How does $\sum p(k)$ grow asymptotically where $p(k)$ is the smallest prime factor of $k$? Define $p(k)$ to be the smallest prime $p$ dividing $k$. Define $A(n)=\sum_{k=2}^n p(k)$. How does $A(n)$ grow asymptotically? I am wondering how exactly the naive algorithm for finding all primes less than and equal to $n$ by testing for divisibiity of all numbers less than $k$ for each $k<n$ actually performs. It's very easy to see it is $O(n^2)$ but there must be a better bound.

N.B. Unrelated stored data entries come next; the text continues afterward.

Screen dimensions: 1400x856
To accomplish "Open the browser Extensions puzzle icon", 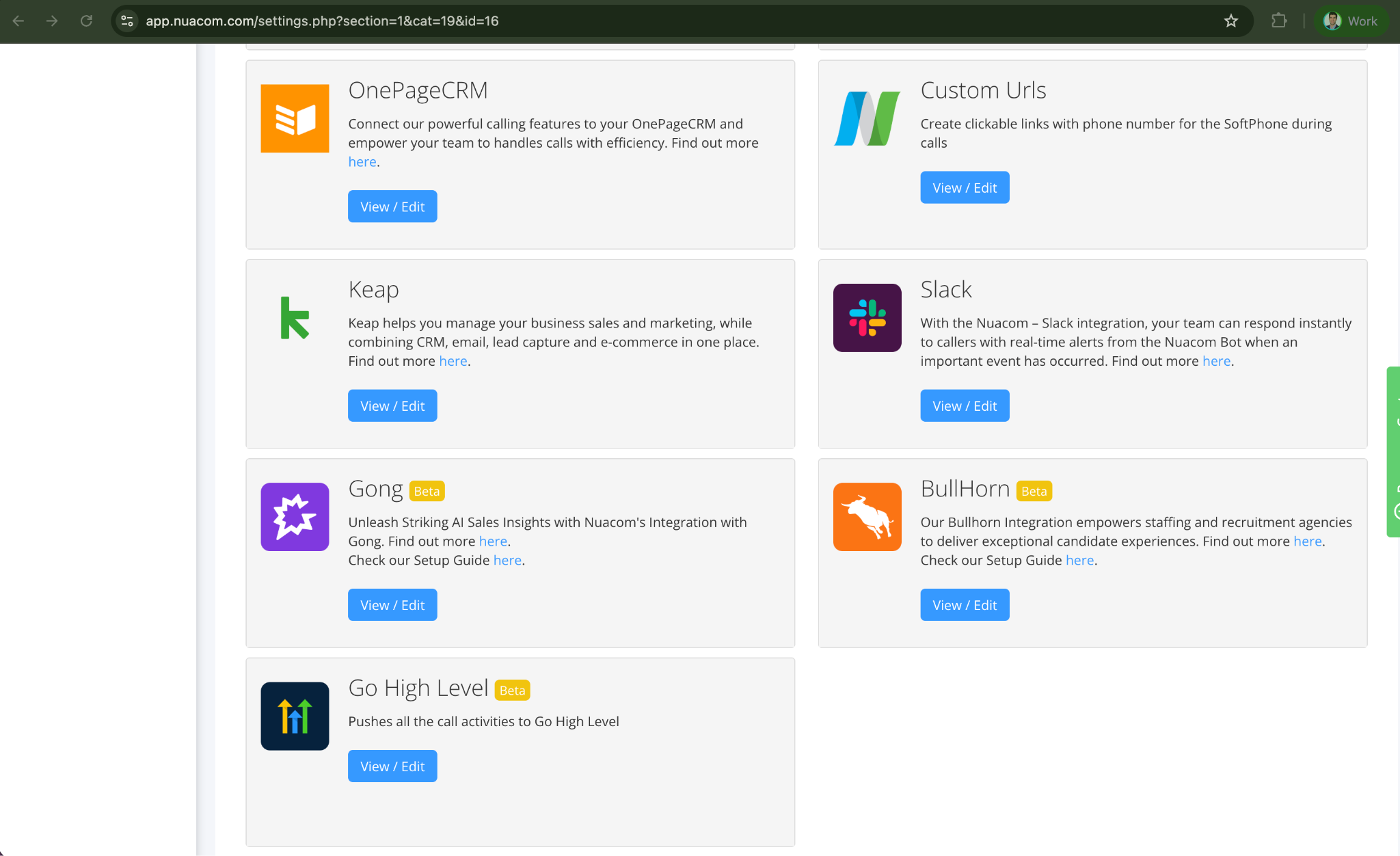I will click(1279, 21).
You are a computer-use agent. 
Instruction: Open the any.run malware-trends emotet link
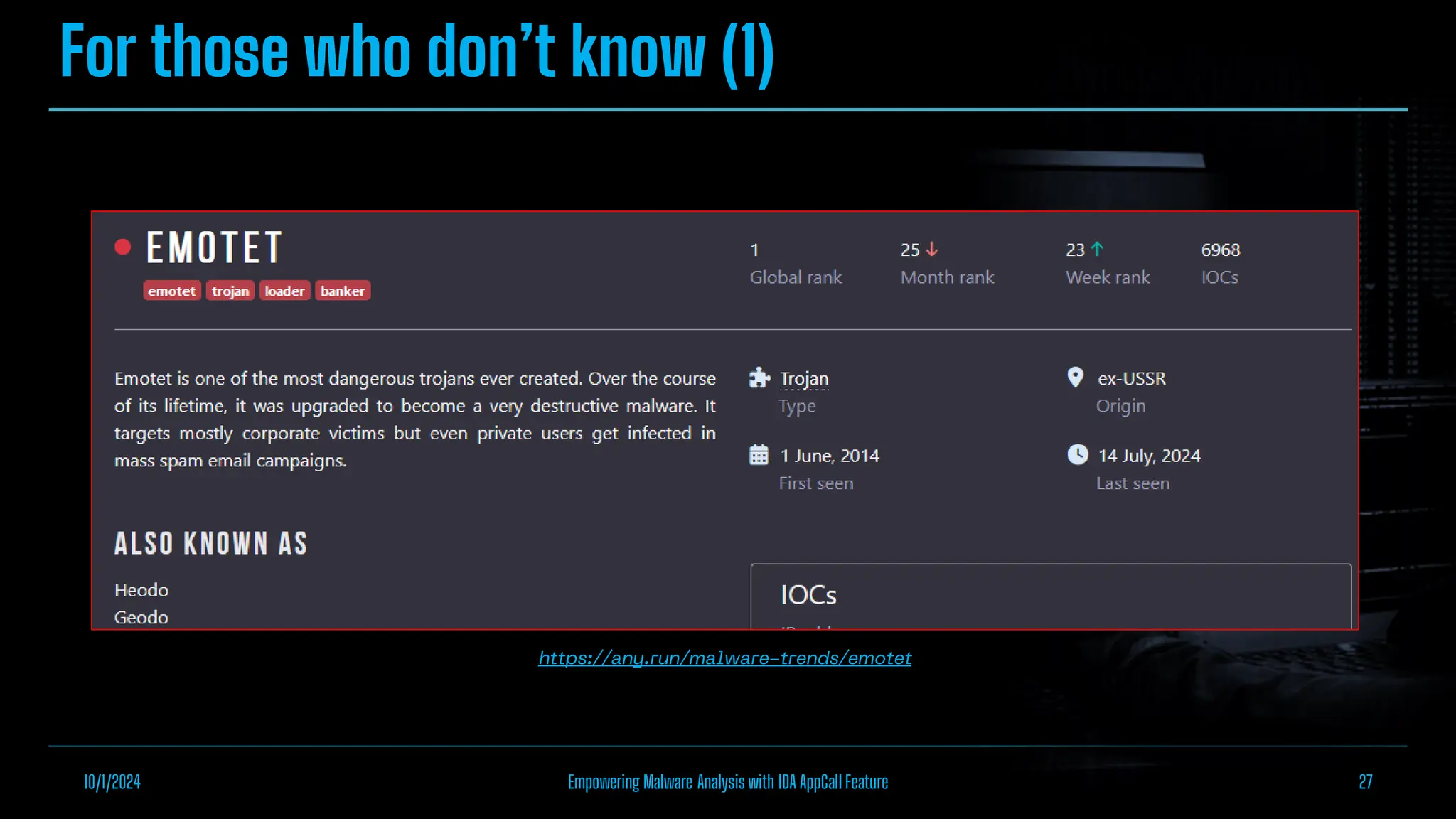pos(724,658)
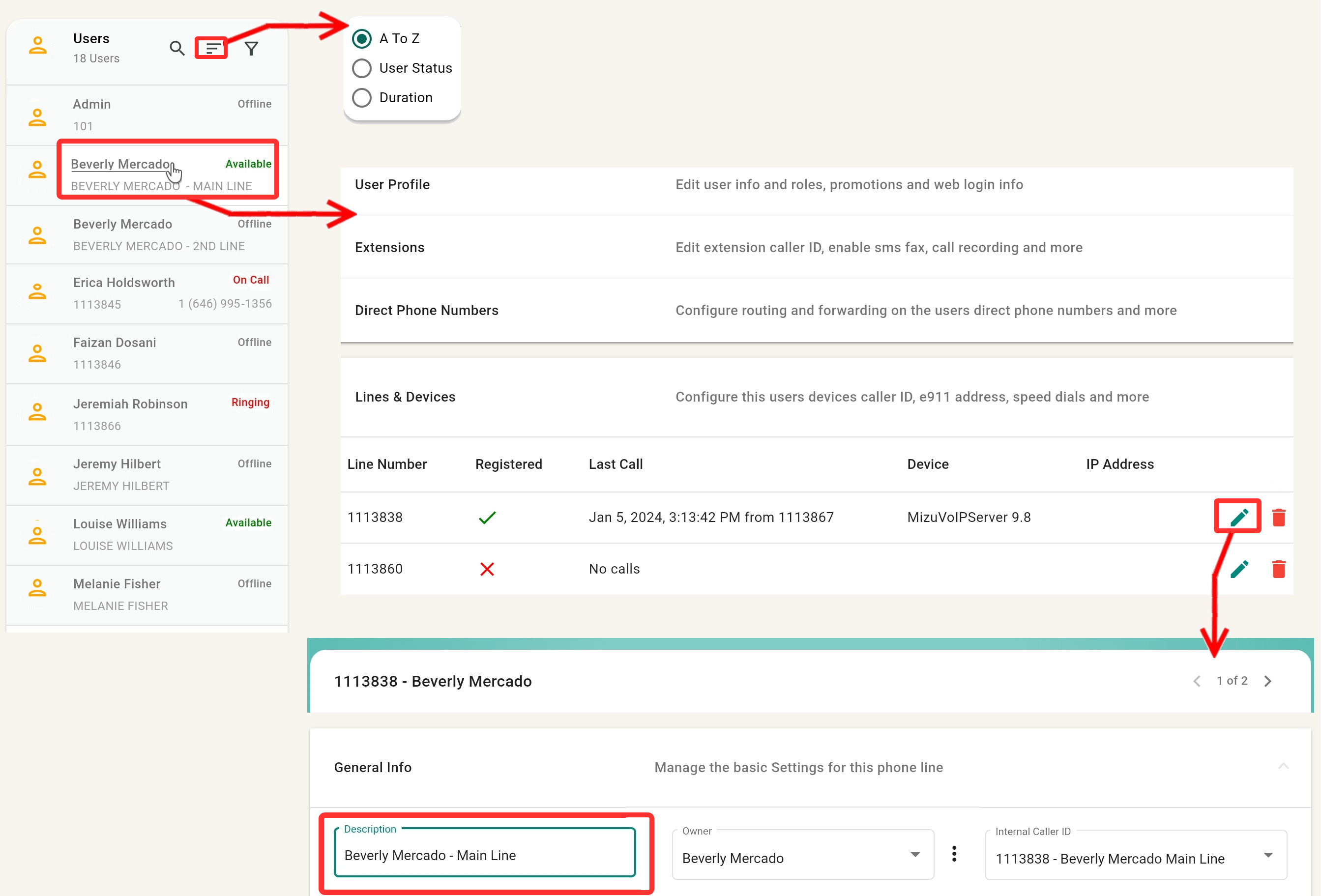Go to next line with right arrow
The height and width of the screenshot is (896, 1321).
click(x=1267, y=681)

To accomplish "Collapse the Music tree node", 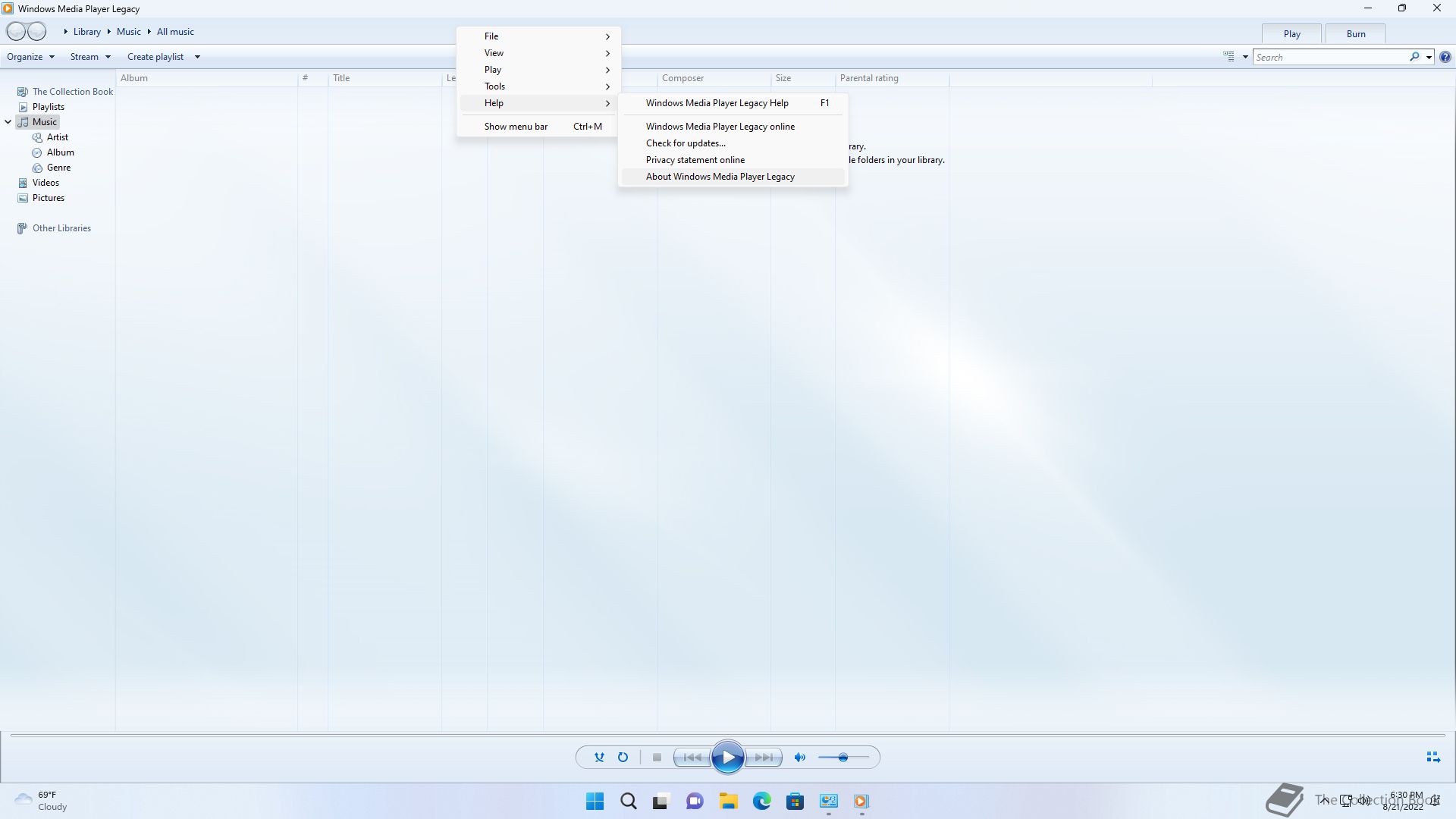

 A: Let $q$ denote a prime, and let
$$
s(n) = \sum_{q\le n} q = \frac{n^2}{2\log n} + O\left(\frac{n^2}{\log^2 n}\right)
$$
as discussed on MathOverflow. Clearly
$
s(n) = \sum_{q\le n} p(q) \le A(n)
$.
Define the sets
$$
S_q(n) = \{1<k\le n, p(k)=q \}
$$
If $\sqrt{n}<q\le n$ then $\left\vert S_q(n)\right\vert = 1$, and for every $q$
$$
\left\vert S_q(n)\right\vert \le \left\lfloor\frac{n}{q}\right\rfloor
$$
since this counts all multiples of $q$ in the range, which must be a superset of $S_q$. Hence
$$
\begin{align}
A(n) & = \sum_{q\le n} q\left\vert S_q(n)\right\vert \\
& \le \sum_{q\le \sqrt{n}} q\left\lfloor\frac{n}{q}\right\rfloor + \sum_{\sqrt{n}<q\le n} q \\
& \le \sum_{q\le \sqrt{n}} q \left(\frac{n}{q}\right) + \sum_{q\le n} q \\
& = \sum_{q\le \sqrt{n}} n + s(n) \\
& = n\pi\left(\sqrt{n}\right) + s(n) \\
& = s(n) + O\left(\frac{n^{3/2}}{\log n}\right)
\end{align}
$$
where $\pi(\cdot)$ is the prime counting function.
Thus $A(n)$ has asymptotic behavior similar to $s(n)$,
$$
A(n) = \frac{n^2}{2\log n} + O\left(\frac{n^2}{\log^2 n}\right)
$$